• **Exercise goal**: Please write out the rows below word for word, leaving out the pictures.

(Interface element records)
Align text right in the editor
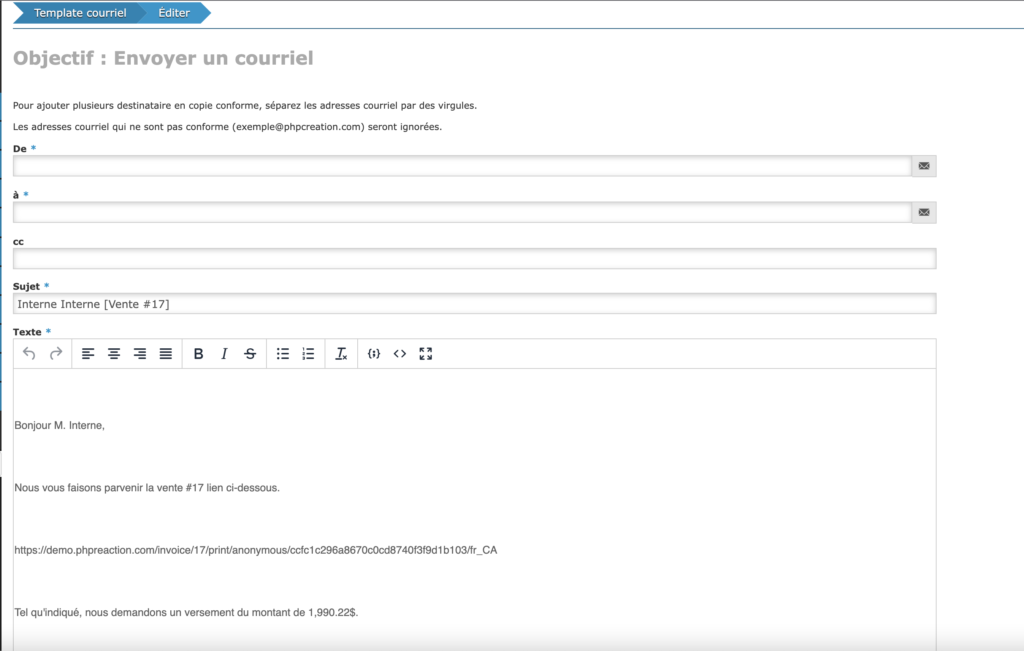This screenshot has width=1024, height=651. 140,354
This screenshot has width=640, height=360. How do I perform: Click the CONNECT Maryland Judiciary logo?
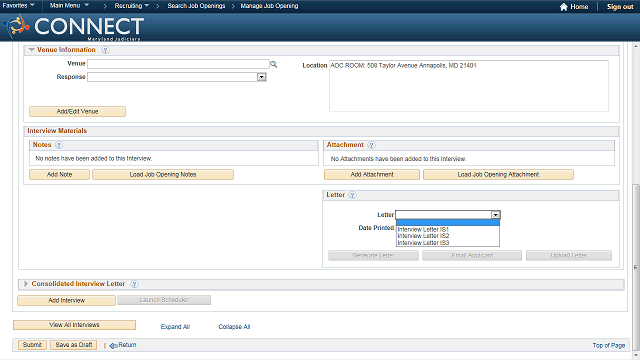73,27
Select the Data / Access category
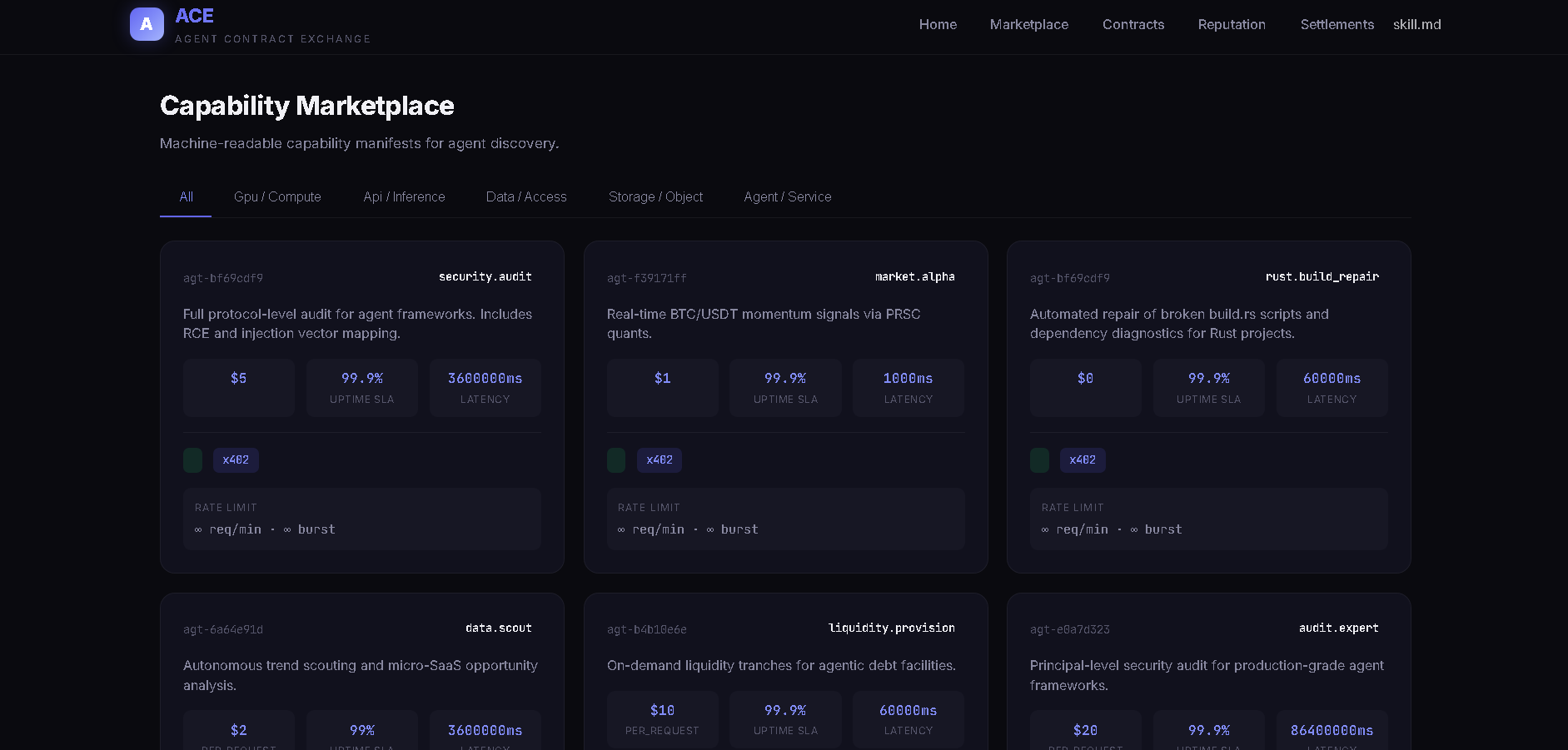 [x=525, y=196]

• **The completed task**:
Align text right in the editor
This screenshot has width=1024, height=651. 140,354
This screenshot has width=640, height=360. How do I perform: Click the CONNECT Maryland Judiciary logo?
73,27
Select the Data / Access category
 [x=525, y=196]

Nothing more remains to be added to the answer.